(re-run)
I read a great memoir about a woman’s tough childhood, with violence, danger, and an abusive older brother. I recommended it to Facebook friends online. A friend said she didn’t like it because she didn’t think the book rang true.
“The Mormon part or the survivalist part?” I asked her.
“Neither.” She didn’t think anyone would stick around with that kind of violence.
Excuse me, the girl was a minor. Where was she supposed to go? She didn’t go to school so she had no one to tell.
Then I told the Facebook friend about my best friend from childhood, how she had had three brothers and a dad who beat her.
Yes, beat her. A good Catholic family on my block.
I walked home from junior high school with her one day, and she asked me to stop by to see something in her bedroom. I didn’t have my own room, had to share with two sisters. I envied her pink canopy bed and all the frilly stuff a girl could have back in those days. After I saw the jewelry box or whatever it was, we wandered into the kitchen. That’s when one of her older brothers (the good-looking one) came home from high school.
“Make me a steak!” he demanded.
My girlfriend said no.
“Make me a STEAK!” he said again.
This time he went over to her and punched her in the arm with one fist and the other arm with the other fist.
“No!” she said, crying. “I have company.”
I cowered in the corner by the door to their garage. I was ready to bolt, but I was frozen.
Her brother pounded on her until she finally relented.
“Okay!” she said. “Okay!”
She pulled out a frying pan, oiled it up, and put in the meat, crying the whole time.
Never in my life had I witnessed physical abuse. Yes, my dad had spanked me once or twice, but this was different. This was cruel. This was the life she had that I had never seen until that day.
When my friend put the steak on a plate and set it down on the table, her brother, who had descended to the basement, was now coming up the stairs. She motioned for me to go back to her bedroom while he demanded steak sauce from the fridge. I was happy to get out of there.
“He hit you!” I said when she joined me in her bedroom.
“Don’t worry about it,” she said. “I’m used to it.”
“But . . .”
“Don’t tell anybody, Susie,” she said. “It will just make it worse.”
I walked home the three doors to my house and went inside. I had a new appreciation for my home life. No, it wasn’t perfect, but it was way better than what my girlfriend had to deal with.
I never told a soul.
Fast forward fifty years. The childhood friend lost her mom to colon cancer, has inherited her dad’s house and has outlived that good-looking and cruel brother. She is a tough cookie and will probably outlive them all.
As for the “didn’t ring true” friend on Facebook, I hope I gave her something to think about. Just because we can’t imagine it, doesn’t mean that it didn’t happen. It did, and we are grateful that it surprises us in a memoir about an unfamiliar life.
The book is called Educated, by Tara Westover.

◆ ◆ ◆ ◆ ◆ ◆ ◆

■ Work required
Answer these questions using the post about a childhood friend's abuse:
(a) What food did the older brother demand?
(b) How many doors did the writer walk to get home from the friend's house?
(c) What is the title of the book the writer recommended?
The records come from a separate source, not from the post.

■ Extracted data
◆ ◆ ◆ ◆ ◆ ◆ ◆

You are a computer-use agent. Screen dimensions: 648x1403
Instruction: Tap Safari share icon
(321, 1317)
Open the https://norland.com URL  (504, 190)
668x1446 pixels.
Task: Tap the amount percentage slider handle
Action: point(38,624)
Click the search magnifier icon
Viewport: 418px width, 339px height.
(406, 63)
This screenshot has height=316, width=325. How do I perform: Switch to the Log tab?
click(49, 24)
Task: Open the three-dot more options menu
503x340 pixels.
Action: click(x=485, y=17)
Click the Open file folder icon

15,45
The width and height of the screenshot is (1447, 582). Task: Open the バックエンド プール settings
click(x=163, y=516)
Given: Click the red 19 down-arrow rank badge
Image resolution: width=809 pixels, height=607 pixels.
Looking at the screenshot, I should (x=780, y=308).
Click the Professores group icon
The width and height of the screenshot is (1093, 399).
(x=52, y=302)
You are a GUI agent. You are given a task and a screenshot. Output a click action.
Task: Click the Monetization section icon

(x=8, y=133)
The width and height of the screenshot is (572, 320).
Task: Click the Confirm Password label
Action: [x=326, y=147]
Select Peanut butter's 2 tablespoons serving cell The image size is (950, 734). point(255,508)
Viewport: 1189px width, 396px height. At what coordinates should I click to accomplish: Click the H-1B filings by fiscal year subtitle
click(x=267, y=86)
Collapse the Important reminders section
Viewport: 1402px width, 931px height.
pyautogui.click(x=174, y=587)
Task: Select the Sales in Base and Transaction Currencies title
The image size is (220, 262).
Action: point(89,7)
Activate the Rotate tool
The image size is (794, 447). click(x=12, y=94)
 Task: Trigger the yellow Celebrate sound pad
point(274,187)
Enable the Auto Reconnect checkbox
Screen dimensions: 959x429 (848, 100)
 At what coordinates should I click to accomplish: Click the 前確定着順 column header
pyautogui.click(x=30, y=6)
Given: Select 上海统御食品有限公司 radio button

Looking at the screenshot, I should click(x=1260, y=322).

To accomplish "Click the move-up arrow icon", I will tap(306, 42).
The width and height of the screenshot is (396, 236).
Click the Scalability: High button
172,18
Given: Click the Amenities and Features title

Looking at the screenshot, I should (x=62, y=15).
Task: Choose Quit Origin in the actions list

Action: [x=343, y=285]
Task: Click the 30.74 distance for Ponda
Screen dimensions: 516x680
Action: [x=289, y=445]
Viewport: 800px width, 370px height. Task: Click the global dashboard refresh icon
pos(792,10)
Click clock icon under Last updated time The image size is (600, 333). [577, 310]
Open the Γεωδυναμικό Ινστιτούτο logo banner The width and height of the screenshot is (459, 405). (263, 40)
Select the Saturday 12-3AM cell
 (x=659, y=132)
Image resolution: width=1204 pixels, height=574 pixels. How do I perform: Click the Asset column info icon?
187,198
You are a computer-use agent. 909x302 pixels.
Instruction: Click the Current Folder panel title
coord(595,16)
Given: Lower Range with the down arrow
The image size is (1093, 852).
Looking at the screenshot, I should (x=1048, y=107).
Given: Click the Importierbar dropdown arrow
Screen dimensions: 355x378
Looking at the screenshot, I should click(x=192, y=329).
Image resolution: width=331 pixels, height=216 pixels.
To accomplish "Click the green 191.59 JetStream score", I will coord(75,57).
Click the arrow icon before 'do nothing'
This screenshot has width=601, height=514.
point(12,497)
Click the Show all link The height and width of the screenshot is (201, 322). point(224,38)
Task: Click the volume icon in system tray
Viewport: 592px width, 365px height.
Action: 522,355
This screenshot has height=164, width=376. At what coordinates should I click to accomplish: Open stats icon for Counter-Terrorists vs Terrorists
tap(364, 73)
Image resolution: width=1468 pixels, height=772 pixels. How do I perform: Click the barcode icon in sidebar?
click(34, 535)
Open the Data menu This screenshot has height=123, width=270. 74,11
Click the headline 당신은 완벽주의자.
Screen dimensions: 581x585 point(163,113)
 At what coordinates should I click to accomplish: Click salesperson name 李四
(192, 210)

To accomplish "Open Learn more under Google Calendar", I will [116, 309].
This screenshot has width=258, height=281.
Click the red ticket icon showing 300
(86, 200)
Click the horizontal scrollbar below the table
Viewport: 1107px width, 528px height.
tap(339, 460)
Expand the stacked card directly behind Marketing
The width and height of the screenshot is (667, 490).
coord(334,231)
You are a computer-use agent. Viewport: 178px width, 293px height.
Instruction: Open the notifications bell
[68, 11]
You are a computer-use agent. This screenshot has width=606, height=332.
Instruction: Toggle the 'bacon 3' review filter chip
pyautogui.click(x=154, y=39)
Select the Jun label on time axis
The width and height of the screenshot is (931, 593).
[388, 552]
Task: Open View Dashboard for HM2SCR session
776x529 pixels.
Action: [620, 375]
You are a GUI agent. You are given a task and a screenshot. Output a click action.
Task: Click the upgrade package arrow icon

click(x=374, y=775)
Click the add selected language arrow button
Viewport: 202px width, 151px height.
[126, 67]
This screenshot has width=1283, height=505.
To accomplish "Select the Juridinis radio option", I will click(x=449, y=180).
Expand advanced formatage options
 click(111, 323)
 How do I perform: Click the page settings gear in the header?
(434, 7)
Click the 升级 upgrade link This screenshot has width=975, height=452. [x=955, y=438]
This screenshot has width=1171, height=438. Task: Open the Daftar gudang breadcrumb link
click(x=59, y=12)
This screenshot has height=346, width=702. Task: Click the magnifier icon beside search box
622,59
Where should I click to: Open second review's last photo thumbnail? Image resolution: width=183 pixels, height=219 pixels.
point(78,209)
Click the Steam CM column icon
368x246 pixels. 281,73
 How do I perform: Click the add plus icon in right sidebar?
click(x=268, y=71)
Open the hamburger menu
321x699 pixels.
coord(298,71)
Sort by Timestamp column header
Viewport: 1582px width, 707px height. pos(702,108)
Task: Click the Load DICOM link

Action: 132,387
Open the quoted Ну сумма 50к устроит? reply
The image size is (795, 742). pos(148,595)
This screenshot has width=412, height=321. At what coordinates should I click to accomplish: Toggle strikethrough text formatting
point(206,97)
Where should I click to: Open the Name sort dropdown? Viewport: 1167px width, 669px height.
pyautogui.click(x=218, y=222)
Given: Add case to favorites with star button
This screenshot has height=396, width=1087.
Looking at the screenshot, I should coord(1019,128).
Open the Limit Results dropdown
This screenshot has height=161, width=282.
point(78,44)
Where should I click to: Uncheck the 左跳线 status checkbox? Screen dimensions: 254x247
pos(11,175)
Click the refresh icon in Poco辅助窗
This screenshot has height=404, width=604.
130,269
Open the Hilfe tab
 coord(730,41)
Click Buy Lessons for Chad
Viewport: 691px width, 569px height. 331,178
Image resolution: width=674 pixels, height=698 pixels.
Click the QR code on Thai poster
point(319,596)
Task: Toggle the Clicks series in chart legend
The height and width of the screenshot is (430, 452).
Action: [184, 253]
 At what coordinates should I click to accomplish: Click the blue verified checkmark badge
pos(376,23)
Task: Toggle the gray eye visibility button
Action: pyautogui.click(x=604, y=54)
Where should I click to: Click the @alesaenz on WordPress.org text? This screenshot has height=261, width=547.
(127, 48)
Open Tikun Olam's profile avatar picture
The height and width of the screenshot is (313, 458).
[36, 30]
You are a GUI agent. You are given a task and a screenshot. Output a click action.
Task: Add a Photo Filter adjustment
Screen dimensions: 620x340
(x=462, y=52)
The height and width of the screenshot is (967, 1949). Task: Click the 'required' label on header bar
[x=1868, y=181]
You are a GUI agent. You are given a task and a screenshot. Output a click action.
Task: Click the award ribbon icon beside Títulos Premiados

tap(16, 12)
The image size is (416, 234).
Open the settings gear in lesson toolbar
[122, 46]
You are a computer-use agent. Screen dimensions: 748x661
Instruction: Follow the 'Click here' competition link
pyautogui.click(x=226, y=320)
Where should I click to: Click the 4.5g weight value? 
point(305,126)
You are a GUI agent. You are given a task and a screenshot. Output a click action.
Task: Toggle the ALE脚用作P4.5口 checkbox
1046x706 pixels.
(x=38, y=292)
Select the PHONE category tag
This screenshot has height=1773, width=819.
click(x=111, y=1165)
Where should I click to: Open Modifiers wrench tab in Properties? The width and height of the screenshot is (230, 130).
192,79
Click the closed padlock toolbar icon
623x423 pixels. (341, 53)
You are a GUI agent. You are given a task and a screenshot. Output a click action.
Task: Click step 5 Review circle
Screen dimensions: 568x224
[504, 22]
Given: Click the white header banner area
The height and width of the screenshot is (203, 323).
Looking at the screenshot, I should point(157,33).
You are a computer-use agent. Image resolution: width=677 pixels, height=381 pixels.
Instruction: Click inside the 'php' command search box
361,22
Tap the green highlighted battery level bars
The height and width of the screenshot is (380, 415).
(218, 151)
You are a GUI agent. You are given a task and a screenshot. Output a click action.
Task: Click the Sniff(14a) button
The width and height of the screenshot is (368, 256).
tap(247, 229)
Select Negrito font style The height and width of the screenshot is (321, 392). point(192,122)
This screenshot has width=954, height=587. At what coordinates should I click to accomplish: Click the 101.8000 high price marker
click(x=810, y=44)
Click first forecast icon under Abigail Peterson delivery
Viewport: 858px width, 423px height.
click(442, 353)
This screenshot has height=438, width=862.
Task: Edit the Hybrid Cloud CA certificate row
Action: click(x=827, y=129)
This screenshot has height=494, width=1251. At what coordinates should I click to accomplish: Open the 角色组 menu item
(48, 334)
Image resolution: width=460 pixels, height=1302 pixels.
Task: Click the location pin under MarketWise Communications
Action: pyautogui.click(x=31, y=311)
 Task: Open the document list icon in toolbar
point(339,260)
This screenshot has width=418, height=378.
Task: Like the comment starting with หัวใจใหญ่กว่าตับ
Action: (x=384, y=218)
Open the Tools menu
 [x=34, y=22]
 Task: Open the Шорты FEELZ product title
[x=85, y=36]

◆ ◆ ◆ ◆ ◆ ◆ ◆

■ Response
(a) A steak.
(b) Three doors.
(c) Educated.